There may be others that arise in a discussion in the comments; I will add them to the list above.

Potential problems

rand

Part of this issue came out of a long discussion I've had with @oscardssmith on Slack, in particular in regards to examples where tracking coverage is tricky due to cases involving some RNG. Here are some points raised, and how I think they fit into this wishlis:

function f()
    x = y = 1
    if rand() < .5
        x = 5
    elseif x == 1
        y = 2
    end
    return x^y
end

In any given invocation of f, either branch could be taken, so any given invocation can only ever report partial coverage. However, that has no bearing on whether e.g. x^y is covered; it is always fully (:line and :expr) covered as soon as any call is made. Further, this function by itself already cannot be constant folded, because rand() is not :consistent; tracking coverage on top of that shouldn't change that. Nevertheless, I don't think this actually stands in the way of seperating coverage tracking from :effect_free tracking, because tracking coverage of f has no influence whatsoever on the behavior of f.

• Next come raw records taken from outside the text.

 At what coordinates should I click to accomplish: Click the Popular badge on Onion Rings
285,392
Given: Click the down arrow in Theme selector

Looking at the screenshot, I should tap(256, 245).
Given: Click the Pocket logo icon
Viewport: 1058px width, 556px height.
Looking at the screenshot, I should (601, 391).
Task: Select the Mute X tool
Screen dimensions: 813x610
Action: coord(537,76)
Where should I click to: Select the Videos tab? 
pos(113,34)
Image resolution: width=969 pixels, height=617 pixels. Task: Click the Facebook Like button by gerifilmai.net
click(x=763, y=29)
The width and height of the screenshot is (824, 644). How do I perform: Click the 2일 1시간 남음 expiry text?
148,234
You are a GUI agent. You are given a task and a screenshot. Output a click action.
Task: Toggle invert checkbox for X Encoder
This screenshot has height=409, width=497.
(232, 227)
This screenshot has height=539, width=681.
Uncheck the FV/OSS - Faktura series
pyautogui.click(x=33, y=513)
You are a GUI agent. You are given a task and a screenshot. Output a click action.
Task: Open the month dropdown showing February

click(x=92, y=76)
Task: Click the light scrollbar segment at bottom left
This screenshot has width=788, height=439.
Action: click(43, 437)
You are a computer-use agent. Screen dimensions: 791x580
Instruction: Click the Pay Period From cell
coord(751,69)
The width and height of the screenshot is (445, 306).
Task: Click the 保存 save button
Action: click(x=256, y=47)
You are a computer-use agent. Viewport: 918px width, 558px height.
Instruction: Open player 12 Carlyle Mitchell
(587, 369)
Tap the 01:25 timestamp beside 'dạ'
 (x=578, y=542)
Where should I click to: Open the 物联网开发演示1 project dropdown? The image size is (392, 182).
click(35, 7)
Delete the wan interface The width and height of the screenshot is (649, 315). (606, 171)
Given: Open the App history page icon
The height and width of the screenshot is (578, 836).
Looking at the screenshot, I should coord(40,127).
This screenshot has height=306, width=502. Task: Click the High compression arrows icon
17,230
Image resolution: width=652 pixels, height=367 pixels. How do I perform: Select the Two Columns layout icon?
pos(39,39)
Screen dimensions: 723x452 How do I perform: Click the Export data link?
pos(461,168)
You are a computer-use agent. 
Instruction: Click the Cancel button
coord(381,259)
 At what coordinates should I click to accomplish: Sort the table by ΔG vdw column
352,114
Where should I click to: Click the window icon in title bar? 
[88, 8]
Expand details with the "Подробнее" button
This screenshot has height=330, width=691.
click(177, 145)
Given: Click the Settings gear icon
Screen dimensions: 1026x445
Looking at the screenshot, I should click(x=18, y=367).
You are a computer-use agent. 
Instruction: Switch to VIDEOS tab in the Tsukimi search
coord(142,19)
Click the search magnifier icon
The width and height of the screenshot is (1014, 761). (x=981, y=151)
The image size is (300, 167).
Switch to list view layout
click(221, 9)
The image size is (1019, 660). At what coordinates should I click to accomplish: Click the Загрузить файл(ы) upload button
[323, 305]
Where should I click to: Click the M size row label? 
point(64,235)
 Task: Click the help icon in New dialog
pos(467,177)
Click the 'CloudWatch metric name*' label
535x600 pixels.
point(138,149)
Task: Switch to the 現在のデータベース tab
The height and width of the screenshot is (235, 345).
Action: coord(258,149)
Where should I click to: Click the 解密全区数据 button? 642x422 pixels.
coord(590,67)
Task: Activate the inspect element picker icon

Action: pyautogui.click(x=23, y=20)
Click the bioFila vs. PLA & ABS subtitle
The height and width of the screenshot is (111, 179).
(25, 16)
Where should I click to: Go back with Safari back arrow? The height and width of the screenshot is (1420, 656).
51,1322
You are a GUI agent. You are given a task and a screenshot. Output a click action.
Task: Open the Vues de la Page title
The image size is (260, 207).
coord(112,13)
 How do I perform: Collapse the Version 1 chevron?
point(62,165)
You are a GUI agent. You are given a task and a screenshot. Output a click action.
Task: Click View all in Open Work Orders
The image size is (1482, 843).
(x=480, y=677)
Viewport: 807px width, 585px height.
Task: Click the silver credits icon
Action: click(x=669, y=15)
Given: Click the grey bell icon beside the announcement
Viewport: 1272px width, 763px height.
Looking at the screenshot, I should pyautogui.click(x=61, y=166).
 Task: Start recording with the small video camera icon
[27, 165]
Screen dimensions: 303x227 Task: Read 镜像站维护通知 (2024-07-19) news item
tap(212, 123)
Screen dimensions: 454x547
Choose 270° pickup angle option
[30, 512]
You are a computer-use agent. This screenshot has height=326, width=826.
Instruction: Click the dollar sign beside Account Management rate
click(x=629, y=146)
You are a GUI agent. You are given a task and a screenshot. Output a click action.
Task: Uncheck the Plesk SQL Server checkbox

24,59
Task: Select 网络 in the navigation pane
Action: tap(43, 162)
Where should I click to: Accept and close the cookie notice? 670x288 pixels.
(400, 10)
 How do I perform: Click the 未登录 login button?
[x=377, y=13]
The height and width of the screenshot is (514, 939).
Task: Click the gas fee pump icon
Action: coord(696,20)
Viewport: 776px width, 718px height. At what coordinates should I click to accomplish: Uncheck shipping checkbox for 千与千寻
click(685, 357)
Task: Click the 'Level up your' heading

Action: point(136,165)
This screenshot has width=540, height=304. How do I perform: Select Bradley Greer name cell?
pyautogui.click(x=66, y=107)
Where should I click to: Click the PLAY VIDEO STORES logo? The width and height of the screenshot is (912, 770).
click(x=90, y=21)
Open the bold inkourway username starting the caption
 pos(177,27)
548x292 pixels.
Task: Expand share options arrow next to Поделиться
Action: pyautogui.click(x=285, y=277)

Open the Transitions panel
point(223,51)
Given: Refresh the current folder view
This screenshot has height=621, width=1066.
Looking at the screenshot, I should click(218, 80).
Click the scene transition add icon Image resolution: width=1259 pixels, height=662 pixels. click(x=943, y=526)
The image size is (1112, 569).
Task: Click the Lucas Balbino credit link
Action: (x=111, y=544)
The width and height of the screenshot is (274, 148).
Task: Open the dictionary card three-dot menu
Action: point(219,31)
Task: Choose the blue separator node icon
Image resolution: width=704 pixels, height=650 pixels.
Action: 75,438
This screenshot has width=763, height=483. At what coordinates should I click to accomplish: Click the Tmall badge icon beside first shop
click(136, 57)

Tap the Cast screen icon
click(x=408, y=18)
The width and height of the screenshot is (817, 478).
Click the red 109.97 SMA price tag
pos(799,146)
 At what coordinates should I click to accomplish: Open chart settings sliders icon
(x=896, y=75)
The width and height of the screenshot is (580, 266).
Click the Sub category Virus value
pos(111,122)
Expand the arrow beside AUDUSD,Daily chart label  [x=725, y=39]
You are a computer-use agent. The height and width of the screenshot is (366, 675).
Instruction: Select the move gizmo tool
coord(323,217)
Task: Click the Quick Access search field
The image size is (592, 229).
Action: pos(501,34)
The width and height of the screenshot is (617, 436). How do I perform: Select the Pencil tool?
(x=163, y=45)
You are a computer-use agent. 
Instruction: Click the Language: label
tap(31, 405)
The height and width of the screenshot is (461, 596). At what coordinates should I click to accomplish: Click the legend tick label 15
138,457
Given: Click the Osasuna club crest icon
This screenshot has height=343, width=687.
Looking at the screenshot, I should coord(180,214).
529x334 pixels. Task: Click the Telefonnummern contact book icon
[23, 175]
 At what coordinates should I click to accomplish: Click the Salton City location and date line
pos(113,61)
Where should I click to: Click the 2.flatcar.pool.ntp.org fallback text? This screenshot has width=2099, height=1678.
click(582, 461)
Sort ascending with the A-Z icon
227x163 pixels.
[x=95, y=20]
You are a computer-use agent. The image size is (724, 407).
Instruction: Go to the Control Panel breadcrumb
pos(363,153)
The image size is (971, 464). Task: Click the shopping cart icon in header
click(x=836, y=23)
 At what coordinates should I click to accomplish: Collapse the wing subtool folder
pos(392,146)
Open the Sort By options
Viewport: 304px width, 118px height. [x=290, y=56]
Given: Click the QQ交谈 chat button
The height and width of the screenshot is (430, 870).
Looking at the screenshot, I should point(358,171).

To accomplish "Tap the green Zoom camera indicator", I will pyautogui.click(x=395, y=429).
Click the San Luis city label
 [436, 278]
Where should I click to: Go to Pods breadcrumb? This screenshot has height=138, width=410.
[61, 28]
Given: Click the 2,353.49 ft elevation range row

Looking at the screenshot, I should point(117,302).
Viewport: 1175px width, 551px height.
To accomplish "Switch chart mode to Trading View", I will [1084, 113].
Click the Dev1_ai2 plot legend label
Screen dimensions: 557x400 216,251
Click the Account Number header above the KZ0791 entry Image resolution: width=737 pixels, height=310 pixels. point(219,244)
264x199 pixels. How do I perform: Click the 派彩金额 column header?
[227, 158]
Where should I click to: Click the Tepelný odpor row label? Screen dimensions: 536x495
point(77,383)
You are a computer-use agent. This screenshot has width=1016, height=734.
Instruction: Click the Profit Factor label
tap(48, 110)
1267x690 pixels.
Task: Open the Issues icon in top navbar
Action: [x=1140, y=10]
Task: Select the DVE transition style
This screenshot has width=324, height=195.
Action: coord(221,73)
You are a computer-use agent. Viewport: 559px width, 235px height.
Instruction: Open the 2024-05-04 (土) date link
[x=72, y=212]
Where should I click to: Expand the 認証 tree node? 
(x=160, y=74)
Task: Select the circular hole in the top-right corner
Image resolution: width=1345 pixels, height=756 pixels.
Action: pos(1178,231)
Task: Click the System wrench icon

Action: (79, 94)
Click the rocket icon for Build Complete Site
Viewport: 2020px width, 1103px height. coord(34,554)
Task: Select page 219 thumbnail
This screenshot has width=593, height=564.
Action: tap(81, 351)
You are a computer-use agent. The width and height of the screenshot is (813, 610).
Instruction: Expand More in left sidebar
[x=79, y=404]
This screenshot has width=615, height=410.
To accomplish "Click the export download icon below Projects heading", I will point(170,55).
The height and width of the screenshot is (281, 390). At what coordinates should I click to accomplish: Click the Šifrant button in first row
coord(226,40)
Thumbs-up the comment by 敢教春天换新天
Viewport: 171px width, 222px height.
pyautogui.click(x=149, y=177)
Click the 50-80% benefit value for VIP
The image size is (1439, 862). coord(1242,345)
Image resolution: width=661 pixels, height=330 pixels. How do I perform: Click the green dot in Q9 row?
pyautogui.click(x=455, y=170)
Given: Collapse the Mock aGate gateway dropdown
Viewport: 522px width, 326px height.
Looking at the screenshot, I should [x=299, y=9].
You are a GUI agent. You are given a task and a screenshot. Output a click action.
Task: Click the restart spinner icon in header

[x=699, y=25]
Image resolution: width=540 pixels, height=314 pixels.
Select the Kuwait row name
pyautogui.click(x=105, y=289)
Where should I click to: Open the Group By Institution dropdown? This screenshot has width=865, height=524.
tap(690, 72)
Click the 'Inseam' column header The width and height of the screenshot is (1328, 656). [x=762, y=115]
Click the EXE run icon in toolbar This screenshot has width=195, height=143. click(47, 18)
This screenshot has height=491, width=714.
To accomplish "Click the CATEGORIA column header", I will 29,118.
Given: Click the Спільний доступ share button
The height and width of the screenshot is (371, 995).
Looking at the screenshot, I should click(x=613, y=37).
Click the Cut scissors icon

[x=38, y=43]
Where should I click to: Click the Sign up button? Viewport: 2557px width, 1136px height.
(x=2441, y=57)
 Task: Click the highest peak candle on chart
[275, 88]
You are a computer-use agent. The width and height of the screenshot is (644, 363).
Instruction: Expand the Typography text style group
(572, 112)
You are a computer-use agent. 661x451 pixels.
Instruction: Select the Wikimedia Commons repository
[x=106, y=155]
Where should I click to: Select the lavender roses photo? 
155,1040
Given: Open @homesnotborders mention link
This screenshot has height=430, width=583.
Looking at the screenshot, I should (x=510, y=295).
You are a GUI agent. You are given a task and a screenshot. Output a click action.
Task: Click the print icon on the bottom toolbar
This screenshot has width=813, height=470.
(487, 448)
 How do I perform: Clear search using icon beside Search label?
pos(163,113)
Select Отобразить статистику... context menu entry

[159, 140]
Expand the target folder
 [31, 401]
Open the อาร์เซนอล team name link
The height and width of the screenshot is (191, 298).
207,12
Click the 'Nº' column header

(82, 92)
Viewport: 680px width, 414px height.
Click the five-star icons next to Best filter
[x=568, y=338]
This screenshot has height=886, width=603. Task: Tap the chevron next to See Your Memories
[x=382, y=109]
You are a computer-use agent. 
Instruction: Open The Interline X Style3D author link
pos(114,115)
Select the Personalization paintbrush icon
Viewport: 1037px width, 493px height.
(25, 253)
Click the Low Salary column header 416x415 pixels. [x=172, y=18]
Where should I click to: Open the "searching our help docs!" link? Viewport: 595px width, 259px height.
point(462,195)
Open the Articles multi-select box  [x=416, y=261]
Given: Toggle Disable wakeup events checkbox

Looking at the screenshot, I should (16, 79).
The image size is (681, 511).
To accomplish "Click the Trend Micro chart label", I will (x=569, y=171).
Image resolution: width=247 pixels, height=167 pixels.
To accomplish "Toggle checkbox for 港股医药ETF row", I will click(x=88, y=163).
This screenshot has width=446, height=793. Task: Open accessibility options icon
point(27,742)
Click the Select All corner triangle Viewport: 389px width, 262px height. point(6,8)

Effects of inspecting coverage

Inspecting coverage data about a function must certainly taint :consistent of the function/code/expression doing the inspecting, at least because the result of coverage can & should change dynamically (as in the REPL example above). However, this can be tricky for something like this:

# s being from `:line` etc.
function foo(s::Symbol)
    coverage(foo, (Symbol,), s)
end

What should the effects of this function be? Evidently, as soon as you call foo, you should always get :full coverage back. So it should be :consistent. However, before you make that call, the function has no coverage yet, so it cannot return :full and thus isn't :consistent. Arguably, such edge cases of self-inspection ought to just be disallowed entirely. It may be difficult to achieve that in practice, but since this is a diagnostic query, I think it's fair game to have it be slow.

Others

There may be others that arise in a discussion in the comments; I will add them to the list above.


[1]: e.g. for constant foldable expressions, Julia must already have perfect knowledge of line, expression, branch, path and input/output space coverage, because it was able to execute the code at compile time! This doesn't necessarily imply that the result of that is full coverage, but does imply partial coverage for all of these.